Aim:Simeprevir (SMV), a protease inhibitor, recently became available for the treatment of chronic hepatitis C (HCV) genotype 1 patients in Japan. The introduction of triple therapy using SMV in combination with peginterferon and ribavirin (PR) significantly improves the cure rate. The aim was to assess the cost-effectiveness of SMV with PR (SMV/PR) compared to telaprevir with PR (TVR/PR), PR alone, or no treatment in treatment-naïve patients in Japan.Methods:A Markov model was developed to reflect the natural disease progression of HCV and to estimate the average life years and lifetime healthcare costs per patient. Sustained virologic response rates were obtained from a network meta-analysis including randomized clinical trials conducted in Japan.
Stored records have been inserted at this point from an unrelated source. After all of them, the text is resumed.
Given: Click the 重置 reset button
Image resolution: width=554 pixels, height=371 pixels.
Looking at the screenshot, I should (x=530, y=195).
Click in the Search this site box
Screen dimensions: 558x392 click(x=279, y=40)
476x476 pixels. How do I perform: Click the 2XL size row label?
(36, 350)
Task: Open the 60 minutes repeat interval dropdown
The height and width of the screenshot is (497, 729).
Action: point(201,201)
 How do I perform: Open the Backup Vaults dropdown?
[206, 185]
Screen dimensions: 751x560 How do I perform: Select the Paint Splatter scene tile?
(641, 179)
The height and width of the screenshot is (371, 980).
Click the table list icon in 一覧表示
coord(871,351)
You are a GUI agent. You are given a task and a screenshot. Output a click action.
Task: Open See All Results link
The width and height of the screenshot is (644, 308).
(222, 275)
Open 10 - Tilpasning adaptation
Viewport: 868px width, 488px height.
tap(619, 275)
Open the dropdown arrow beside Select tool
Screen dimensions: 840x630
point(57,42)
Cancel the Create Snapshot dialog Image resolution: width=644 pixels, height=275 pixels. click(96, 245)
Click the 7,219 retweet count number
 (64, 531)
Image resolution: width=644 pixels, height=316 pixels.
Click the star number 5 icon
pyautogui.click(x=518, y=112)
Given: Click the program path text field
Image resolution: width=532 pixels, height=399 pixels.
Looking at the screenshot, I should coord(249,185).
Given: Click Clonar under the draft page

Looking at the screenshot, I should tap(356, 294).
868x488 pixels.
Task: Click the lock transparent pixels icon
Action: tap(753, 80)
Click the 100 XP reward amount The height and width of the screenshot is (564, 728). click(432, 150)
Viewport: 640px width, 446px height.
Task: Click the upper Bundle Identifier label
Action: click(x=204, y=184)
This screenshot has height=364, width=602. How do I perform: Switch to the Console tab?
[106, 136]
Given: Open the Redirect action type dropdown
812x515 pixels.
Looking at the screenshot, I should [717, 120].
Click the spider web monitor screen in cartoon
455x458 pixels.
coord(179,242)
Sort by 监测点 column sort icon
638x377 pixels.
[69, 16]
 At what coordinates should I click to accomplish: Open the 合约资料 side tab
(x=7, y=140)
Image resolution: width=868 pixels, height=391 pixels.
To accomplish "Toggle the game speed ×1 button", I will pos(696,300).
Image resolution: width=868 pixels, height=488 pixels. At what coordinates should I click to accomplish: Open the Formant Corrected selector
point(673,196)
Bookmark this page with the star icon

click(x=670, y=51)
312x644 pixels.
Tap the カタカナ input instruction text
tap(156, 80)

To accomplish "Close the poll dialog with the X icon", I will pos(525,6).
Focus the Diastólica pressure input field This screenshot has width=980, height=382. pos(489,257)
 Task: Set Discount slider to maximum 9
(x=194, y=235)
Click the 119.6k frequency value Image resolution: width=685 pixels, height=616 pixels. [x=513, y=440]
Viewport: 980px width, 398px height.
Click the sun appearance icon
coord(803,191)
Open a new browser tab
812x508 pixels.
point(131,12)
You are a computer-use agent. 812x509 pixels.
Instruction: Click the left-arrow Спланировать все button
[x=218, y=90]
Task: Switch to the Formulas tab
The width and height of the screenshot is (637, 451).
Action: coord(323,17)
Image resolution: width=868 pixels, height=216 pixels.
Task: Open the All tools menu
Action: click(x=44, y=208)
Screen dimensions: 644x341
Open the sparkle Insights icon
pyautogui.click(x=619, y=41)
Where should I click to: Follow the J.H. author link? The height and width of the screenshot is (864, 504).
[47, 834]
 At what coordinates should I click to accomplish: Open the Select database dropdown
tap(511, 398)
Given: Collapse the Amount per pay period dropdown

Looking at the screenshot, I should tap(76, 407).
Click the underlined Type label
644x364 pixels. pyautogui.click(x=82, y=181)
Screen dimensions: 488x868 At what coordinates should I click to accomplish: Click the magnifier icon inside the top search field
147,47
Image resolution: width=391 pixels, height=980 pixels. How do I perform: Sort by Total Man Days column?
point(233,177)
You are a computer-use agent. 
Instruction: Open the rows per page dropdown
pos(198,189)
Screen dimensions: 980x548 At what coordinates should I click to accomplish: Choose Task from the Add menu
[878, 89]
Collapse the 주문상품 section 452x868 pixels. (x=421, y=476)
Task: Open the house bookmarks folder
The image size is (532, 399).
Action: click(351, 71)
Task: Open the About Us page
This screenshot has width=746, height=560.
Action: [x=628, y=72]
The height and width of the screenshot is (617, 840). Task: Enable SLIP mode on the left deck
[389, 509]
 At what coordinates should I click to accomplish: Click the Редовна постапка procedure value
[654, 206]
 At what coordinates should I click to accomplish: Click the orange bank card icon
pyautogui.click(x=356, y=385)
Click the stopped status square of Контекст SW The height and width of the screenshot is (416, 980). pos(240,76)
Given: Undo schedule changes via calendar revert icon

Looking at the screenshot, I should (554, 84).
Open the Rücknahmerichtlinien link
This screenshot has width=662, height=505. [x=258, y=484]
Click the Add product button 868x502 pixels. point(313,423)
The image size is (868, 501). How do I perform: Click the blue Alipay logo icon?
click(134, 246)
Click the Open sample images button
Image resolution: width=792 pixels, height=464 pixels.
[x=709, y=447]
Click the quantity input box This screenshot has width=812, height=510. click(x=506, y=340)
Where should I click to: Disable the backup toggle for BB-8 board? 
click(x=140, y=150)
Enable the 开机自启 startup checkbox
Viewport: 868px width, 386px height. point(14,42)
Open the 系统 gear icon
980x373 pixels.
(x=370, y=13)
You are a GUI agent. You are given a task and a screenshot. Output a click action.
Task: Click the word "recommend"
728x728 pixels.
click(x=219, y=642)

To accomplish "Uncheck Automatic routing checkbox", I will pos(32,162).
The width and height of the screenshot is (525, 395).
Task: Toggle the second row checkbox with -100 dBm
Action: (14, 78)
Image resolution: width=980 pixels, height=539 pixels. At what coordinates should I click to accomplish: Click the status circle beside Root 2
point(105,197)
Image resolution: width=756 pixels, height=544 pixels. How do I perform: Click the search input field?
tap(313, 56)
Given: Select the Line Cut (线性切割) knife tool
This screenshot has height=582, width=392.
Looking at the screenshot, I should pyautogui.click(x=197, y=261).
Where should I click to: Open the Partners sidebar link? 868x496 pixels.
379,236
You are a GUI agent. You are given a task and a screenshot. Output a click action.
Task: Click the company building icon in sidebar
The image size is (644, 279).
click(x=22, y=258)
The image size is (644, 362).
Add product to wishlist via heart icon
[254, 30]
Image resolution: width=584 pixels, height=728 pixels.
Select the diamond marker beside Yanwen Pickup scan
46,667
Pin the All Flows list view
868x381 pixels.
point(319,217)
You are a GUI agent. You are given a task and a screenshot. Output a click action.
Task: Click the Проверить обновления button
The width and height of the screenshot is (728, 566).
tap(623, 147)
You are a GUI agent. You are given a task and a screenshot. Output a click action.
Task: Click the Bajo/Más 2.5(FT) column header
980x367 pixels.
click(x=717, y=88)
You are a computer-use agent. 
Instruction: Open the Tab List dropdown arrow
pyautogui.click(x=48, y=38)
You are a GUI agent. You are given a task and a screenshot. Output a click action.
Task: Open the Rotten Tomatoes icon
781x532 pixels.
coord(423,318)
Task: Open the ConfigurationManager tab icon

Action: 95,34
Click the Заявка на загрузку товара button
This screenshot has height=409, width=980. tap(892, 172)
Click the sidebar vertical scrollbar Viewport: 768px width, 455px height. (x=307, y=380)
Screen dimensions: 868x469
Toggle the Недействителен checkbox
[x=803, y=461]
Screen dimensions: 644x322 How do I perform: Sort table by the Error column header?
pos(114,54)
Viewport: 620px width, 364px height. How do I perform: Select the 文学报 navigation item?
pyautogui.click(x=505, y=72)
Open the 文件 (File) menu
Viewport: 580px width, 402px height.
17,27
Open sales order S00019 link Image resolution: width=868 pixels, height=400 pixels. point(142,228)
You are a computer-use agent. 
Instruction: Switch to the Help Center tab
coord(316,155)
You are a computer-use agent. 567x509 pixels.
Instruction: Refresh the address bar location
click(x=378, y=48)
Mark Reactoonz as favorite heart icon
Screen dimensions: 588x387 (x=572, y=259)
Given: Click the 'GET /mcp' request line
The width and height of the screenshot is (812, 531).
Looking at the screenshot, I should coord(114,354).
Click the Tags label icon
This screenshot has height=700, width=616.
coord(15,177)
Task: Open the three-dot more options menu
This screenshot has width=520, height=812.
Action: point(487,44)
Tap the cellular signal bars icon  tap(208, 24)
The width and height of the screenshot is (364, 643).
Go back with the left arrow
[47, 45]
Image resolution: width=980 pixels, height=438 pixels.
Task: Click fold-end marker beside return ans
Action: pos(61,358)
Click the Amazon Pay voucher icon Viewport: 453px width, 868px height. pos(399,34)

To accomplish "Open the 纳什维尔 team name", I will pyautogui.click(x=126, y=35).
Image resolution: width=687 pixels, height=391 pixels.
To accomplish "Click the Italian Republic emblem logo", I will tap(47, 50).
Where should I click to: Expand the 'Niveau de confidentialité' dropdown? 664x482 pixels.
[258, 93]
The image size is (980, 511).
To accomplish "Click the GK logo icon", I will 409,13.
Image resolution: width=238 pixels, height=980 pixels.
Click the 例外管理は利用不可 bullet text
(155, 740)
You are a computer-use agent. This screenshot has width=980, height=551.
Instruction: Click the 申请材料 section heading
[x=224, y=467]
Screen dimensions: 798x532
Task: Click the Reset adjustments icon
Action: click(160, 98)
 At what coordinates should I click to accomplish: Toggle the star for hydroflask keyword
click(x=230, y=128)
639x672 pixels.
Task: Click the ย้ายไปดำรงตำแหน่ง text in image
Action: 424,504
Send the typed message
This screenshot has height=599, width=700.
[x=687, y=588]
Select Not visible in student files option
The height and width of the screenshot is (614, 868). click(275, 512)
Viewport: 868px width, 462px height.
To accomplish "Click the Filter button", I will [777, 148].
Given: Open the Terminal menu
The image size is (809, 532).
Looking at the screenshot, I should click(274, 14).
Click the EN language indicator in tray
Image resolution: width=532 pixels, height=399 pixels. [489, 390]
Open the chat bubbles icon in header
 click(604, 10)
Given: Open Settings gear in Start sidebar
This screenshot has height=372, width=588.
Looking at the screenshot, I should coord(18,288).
Patient baseline characteristics, HCV progression rates, mortality, medical resource utilization, and unit costs were obtained from Japanese sources. Outcomes were reported as incremental cost-effectiveness ratios as well as incremental cost and life years. Various sensitivity analyses were conducted to assess the uncertainty around model outcomes.Results:SMV/PR was estimated to be a cost-effective treatment option as more life years were gained by 0.235 and 0.873 years at a reduced cost by ¥263,037 and ¥776,900 compared to TVR/PR and PR alone, respectively. The results were robust to sensitivity analyses, in particular in the comparison of SMV/PR with PR alone. The multivariate probabilistic sensitivity analyses showed that the probability of SMV/PR being cost-effective was relatively constant at ∼87% at any willingness to pay.Conclusions:SMV/PR is estimated to be the most cost-effective treatment strategy for treatment-naïve HCV genotype 1 patients in Japan.